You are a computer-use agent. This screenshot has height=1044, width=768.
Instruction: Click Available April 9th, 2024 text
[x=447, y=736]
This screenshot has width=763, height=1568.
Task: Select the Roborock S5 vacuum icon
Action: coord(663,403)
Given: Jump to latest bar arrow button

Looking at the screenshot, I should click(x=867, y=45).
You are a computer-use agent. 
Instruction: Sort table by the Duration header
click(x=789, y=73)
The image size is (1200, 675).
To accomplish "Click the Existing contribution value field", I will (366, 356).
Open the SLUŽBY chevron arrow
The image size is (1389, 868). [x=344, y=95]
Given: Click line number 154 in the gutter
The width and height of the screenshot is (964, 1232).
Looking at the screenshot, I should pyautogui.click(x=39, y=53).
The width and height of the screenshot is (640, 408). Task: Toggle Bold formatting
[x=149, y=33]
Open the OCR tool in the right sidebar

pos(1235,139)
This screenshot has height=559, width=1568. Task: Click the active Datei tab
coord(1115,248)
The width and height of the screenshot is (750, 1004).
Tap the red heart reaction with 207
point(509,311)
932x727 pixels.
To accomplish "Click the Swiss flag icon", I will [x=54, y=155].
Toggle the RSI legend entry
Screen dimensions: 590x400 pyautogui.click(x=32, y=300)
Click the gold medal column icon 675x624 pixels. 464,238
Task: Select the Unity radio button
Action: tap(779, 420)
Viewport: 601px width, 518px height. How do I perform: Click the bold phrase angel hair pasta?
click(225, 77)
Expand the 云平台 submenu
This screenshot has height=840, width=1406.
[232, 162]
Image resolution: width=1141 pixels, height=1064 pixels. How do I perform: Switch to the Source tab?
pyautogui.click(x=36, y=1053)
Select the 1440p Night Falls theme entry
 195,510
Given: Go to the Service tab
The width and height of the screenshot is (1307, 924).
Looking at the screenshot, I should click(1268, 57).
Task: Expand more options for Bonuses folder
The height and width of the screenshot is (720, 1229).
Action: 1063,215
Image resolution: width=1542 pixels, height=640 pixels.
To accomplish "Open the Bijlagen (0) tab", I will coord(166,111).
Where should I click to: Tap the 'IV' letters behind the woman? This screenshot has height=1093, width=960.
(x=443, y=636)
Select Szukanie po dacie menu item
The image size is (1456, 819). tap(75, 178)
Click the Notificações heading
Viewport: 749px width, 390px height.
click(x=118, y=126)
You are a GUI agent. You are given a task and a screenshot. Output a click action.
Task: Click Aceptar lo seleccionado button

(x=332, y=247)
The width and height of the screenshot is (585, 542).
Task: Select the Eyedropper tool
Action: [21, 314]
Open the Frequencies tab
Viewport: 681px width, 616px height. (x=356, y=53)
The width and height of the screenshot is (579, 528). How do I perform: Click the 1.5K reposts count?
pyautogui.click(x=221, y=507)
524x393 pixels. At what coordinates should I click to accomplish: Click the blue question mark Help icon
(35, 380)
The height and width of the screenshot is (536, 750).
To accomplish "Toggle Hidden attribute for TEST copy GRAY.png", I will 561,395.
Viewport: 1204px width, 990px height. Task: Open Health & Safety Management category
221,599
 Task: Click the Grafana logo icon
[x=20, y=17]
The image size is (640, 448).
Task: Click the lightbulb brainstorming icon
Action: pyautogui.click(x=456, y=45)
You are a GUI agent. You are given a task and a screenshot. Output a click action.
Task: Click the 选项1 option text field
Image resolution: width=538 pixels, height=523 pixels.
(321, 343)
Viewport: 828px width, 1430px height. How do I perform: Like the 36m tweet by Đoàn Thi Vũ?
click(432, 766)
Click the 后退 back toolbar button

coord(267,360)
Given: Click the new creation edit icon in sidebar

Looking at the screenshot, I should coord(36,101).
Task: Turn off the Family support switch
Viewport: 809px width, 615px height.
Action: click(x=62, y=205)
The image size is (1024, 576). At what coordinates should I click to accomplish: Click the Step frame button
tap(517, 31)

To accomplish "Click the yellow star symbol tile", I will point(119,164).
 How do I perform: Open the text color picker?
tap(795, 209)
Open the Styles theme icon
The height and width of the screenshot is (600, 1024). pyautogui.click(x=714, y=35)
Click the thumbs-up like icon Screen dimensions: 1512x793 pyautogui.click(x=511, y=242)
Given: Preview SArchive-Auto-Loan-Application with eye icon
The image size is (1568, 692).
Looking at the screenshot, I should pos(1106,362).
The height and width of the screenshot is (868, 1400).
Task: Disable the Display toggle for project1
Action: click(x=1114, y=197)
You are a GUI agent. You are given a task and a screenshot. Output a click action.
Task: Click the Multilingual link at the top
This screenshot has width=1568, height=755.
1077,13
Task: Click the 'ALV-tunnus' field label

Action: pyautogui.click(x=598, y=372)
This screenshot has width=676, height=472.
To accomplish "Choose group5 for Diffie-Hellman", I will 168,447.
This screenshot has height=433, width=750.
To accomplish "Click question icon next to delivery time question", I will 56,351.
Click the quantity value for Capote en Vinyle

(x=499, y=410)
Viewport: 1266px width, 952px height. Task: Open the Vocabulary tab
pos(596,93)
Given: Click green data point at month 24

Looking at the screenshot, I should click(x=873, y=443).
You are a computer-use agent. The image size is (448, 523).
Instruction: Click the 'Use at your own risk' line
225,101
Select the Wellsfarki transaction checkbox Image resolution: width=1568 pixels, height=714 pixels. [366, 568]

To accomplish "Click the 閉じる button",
_____
Problem: Switch "blue" to "green" in everything from the line containing "524x393 pixels. At" down to the line containing "I will 561,395.", and give those rows again with nothing else changed.

Reply:
524x393 pixels. At what coordinates should I click to accomplish: Click the green question mark Help icon
(35, 380)
The height and width of the screenshot is (536, 750).
To accomplish "Toggle Hidden attribute for TEST copy GRAY.png", I will 561,395.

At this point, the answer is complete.